One of the reasons i get so angry at feminists and women who constantly bash their husband’s and men in general complaining about things that are often quite petty. Is that for a lot of men, including myself, marriage is not a cake walk but the hardest thing we as men have ever done.
Not only do we go to work everyday to earn the financial ability to keep a roof over our families head, clothes on their backs, food on the table and transportation with enough left over to enjoy some of life’s little luxuries.
All the while knowing that if my wife were to decide to dispose of me (like one of my sister in laws did to my brother Stephen) all she has to do is pickup her phone, dial 911 and tell the operator one single lie; and I will be removed from my home and lose every thing I’ve worked hard to achieve over the past 36 yrs of our marriage.
Not that my wife would do that to me. The simple fact that she could is like living with a gun pressed up against my head with her finger on the trigger.
In 2007 I nearly lost my wife to a brain aneurysm. It was located in a very difficult and challenging place to get to: Right behind the eye on the left side of her head.
After the surgery i stayed by my wife’s side as she gradually regained consciousness. Holding her hands which were tied down to prevent her from removing the breathing tube down her throat. She was on a ventilator which the nurses dared not remove until my wife regained the ability to breathe on her on.
I was exhausted and I just wanted to go to sleep but I stayed there by her side all night with eyes that grew all the heavier. Just so I could calm her down each time she awoke and began to struggle because she couldn’t move her hands. It wasn’t easy and I did it because I love my wife; and not because, as the feminists claim, so that I could exert my male privilege and power over my wife in order to oppress her.
1) My dad died from an STD infection (hepatitis C) passed on to him through unprotected sex by one of my former stepmothers…
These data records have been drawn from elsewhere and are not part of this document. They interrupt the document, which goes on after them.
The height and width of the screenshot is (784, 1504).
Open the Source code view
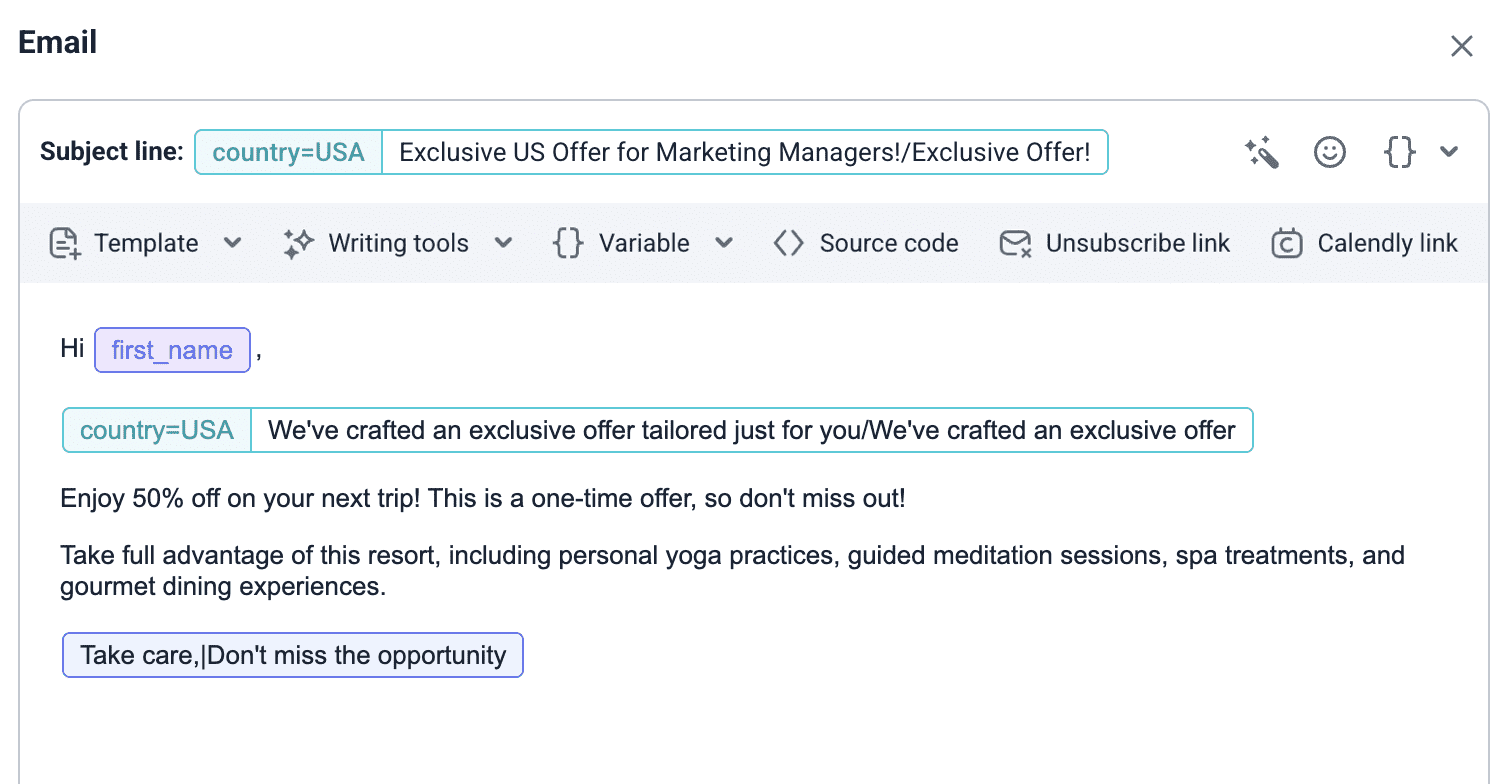point(888,244)
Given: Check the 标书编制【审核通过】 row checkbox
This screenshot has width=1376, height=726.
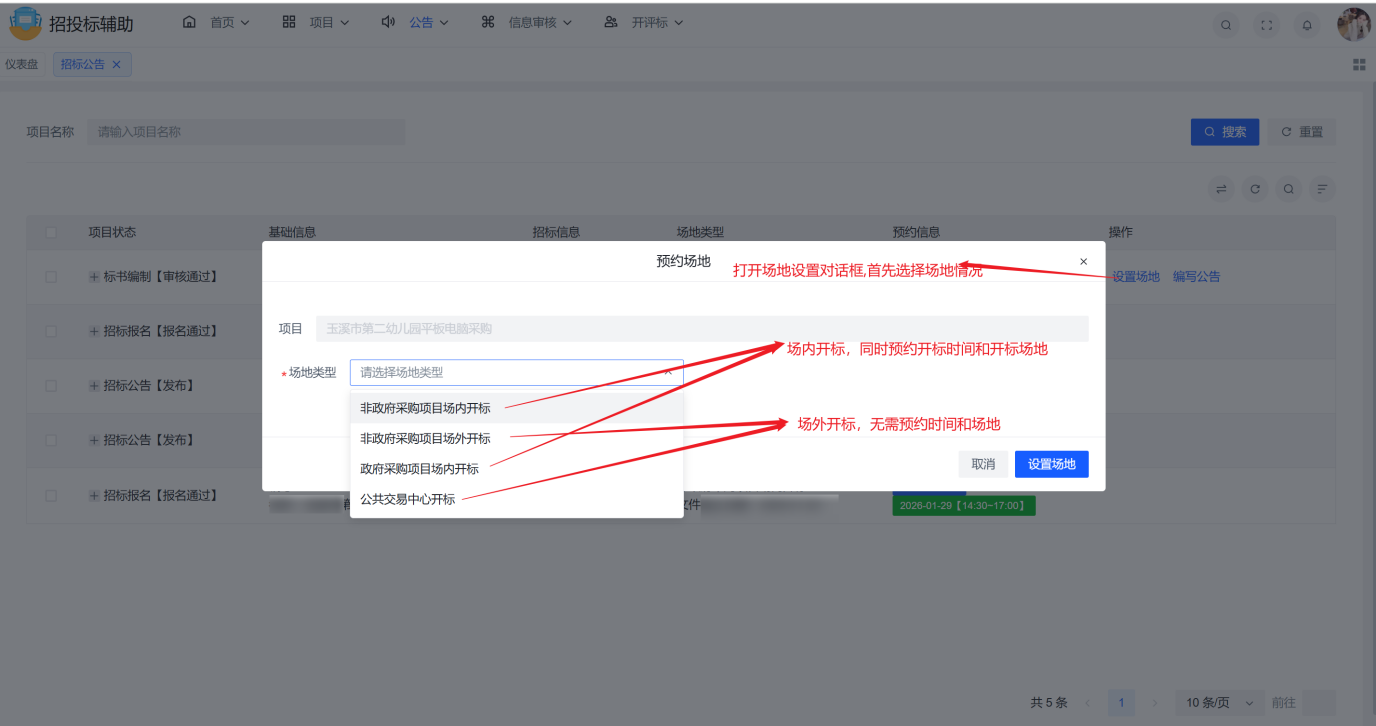Looking at the screenshot, I should (52, 276).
2) My younger half brother from my mother’s second marriage committed suicide a year or so after being forced to give up his parental rights to his adoptive son and biological daughter from his first marriage. When his daughter told him to his face that she would have no problem with telling a judge that he had hit her when in reality my brother had never touched her.
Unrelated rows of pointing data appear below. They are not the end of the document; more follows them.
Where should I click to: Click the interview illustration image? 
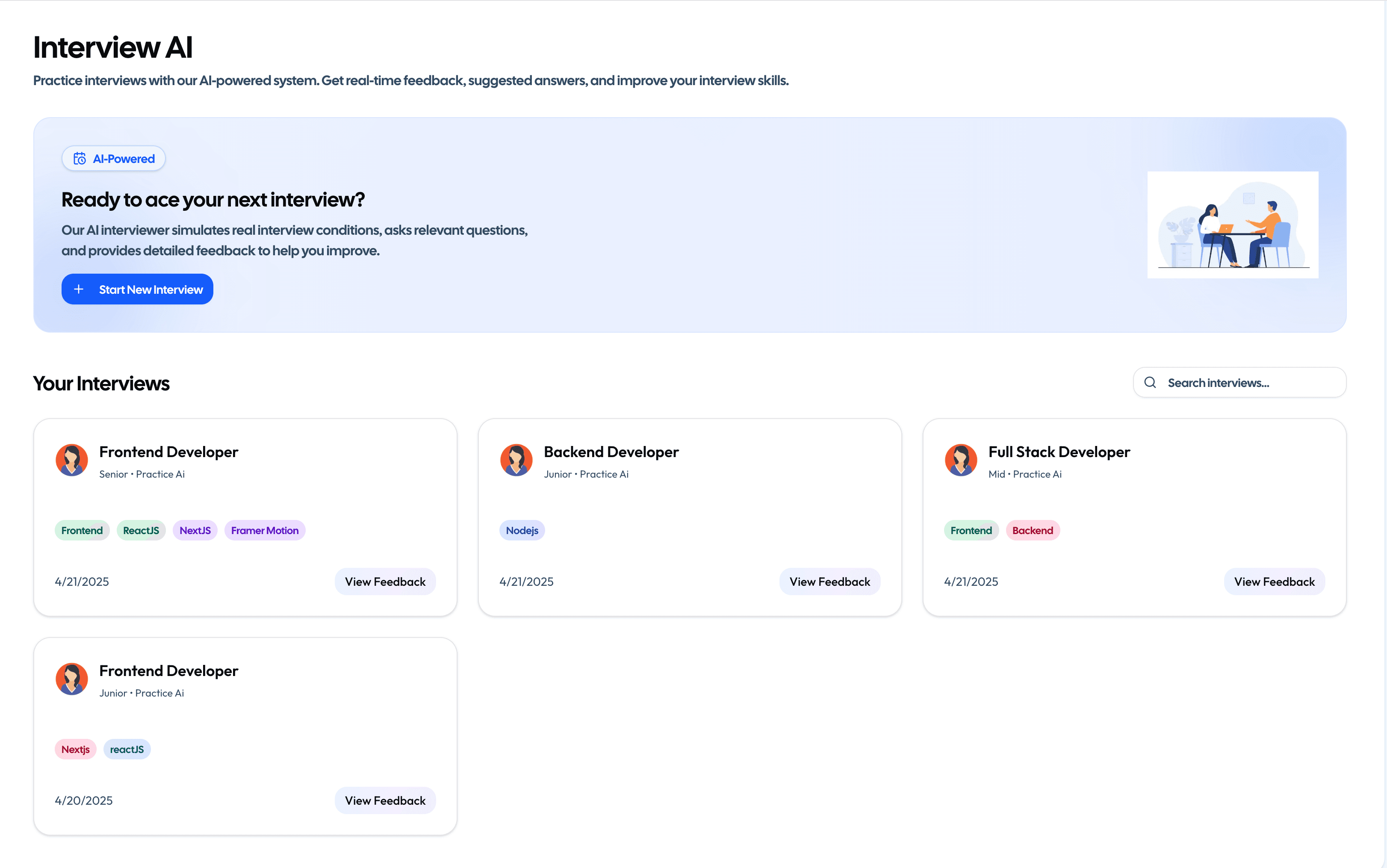coord(1233,225)
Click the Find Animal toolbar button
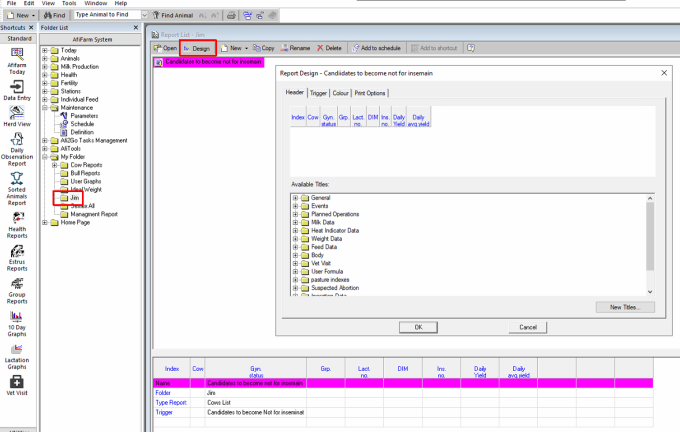This screenshot has height=432, width=680. pos(179,16)
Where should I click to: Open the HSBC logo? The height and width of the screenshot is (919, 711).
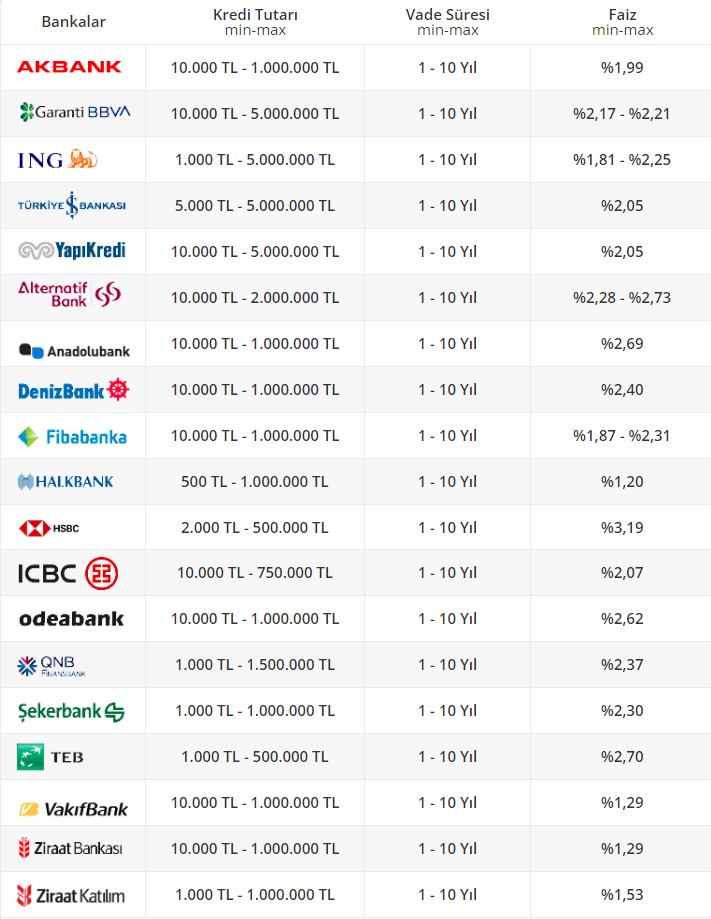point(50,527)
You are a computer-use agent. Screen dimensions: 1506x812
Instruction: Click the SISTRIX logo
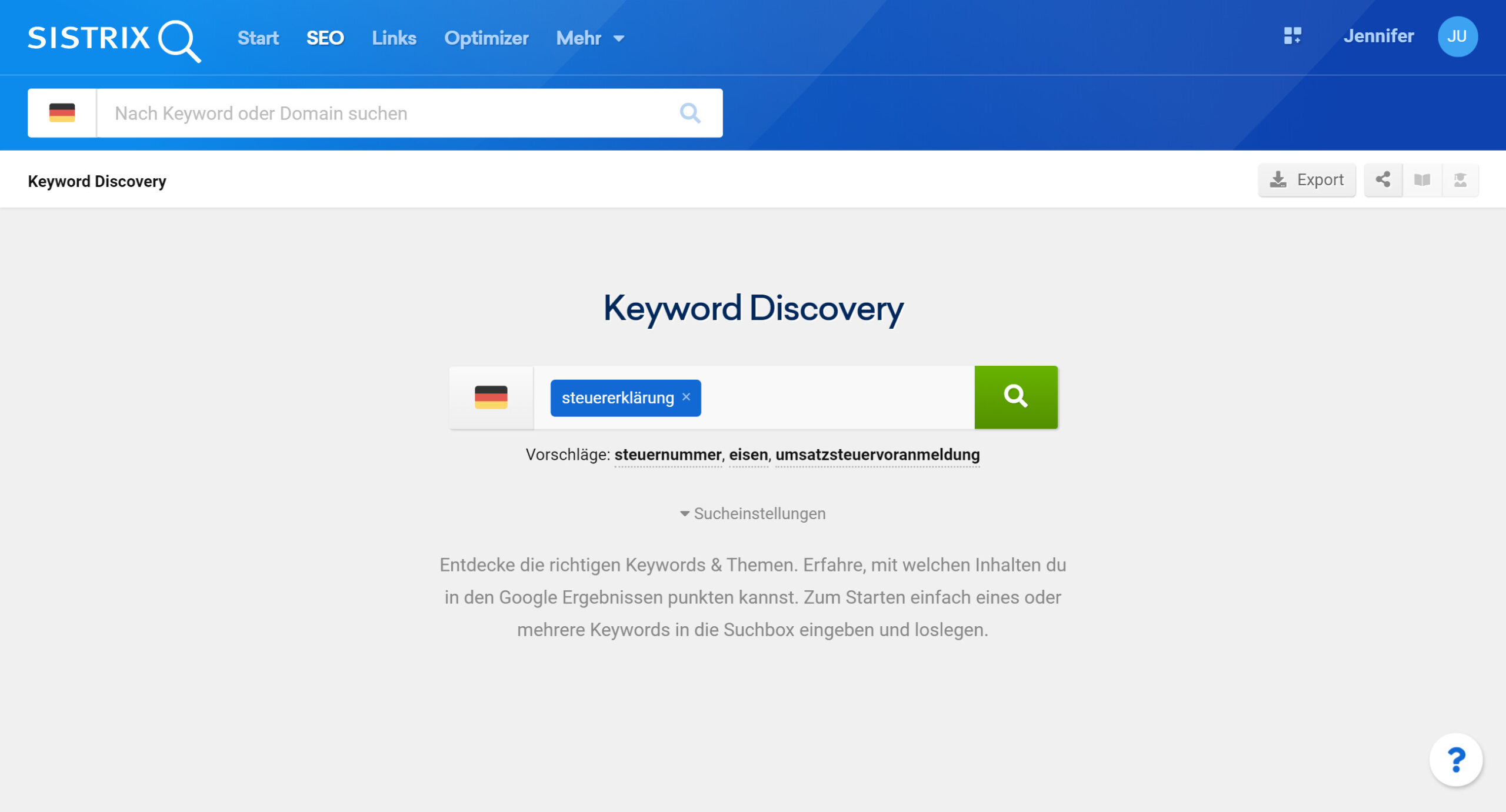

The day he took the overdose that ended his life (while he and his second wife were separated) he received a phone call from one of his second wife’s coworkers informing him that his wife was having an affair with one of her male coworkers.
The female who called my brother called the spouses of each of her coworkers that day and told them the same lie. That day was Thanksgiving.
3) In March of 2016 my mother and I had to go to Tennessee to pick up my youngest brother of my original family from the nursing home where the VA had placed him.
After supporting his wife through breast cancer she sold the house she inherited from her father out from under him. After he went to the VA to seek treatment for his breathing problems. He was put on oxygen and given an electric scooter to ride – his only means of transportation to and from work and his doctor’s office.
The day she told my brother she had sold the house and that he had to find another place to live because he wasn’t welcome to go with her. My brother collapsed more than once from the stress, the following week his doctor placed him in the VA hospital under a suicide watch and a few months later the VA hospital transferred him to a nursing home that serves disabled veterans.
My now ex sister in law sold their home for 132,000.00 then bought another home in better condition than the one she inherited and a car with several thousand left over. My brother now homeless and forced to move in with our 77 year old mother never saw a penny.
This Is The Reality of the Equality Feminists Are Fighting For!